Tak lama Aku bergegas menuju kamar mandi, pakaian kerjaku yang basah diletakkan Laras di tempat jemur pakaian yang ada di bagian belakang rumah kontrakan kami. Setelah selesai mandi, di meja makan sudah tersaji sayur sop hangat dan tahu tempe goreng. Tak mau mengecewakan istriku, Aku menyantapnya dengan lahap meskipun jujur perutku masih kenyang.
"Mau dibikinin teh anget Mas?" Tawar Laras.
"Nggak usah Dek, kamu duduk sini aja deket Mas." Kataku, Laras hanya tersenyum dan meraih kursi lalu dekat di sampingku.
Entah kenapa cerita Agus tadi membuat kekhawatiranku terhadap Laras menjadi semakin tinggi. Apalagi sikap dan tingkah Pak Jasim saat melihat Laras semakin menguatkan kebenaran cerita Agus. Tapi ada sesuatu yang menggelitik pikiranku, entah datangnya darimana yang pasti sejak dari perjalanan pulang tadi Aku malah membayangkan Laras menyambut godaan dari Pak Jasim.
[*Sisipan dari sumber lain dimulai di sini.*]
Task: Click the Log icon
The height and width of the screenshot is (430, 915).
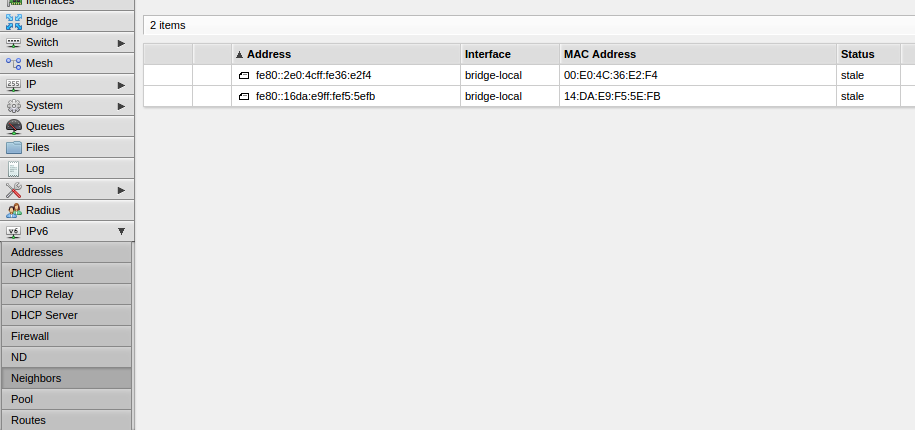Action: [14, 168]
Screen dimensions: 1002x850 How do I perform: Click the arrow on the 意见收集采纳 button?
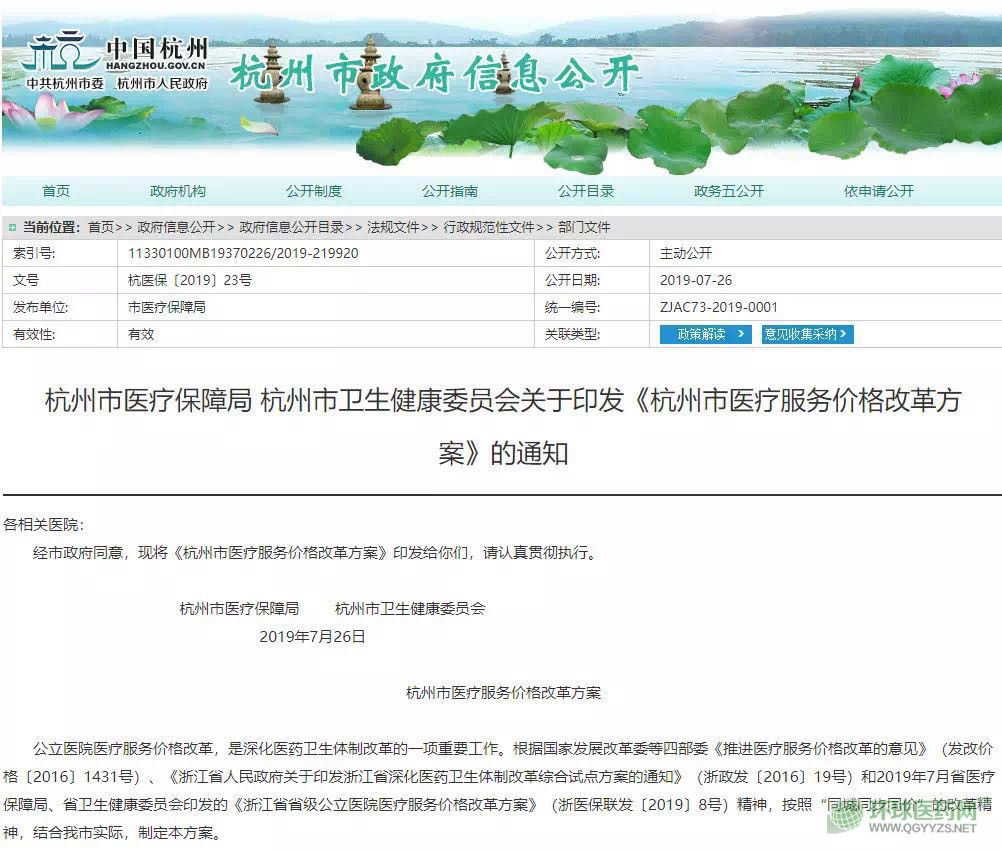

Perasaan cemburu dan sesuatu yang sangat asing bagiku, nafsu.
Ya! Aku merasakan nafsu saat membayangkan kulit keriput dan badan tambun Pak Jasim bersentuhan dengan kulit mulus istriku. Membayangkan wanita yang begitu Aku cintai merintih keenakan saat disetubuhi oleh pemilik kontrakan mesum. Kebejatan Pak Jasim dan kebinalan Laras saat bercinta sepertinya akan begitu menarik jika bisa Aku saksikan dengan mata kepalaku sendiri. Ya Tuhan! Kegilaan macam apa yang sedang meracuni otakku saat ini?!
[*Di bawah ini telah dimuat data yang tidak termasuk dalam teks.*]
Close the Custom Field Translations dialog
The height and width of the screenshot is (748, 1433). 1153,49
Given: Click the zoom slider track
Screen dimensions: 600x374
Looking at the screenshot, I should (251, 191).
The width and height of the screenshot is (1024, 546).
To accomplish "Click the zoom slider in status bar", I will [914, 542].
"Mas? Kamu kenapa Mas?" Laras menggoyang-goyangkan bahuku, menyadarkanku dari lamunan, bahkan tanpa Aku sadari tanganku masih memegang sendok yang berisi nasi dan belum menyuapkannya ke mulut.
"Nggak enak ya masakanku?" Tanya Laras.
"Eh..Eh..Anu Dek, nggak apa-apa. Enak kok, enak banget malah." Buru-buru Aku melahap makanan yang ada di sendok. Pikiranku yang beberapa detik lalu terbang entah kemana kini seketika kembali pada habitatnya.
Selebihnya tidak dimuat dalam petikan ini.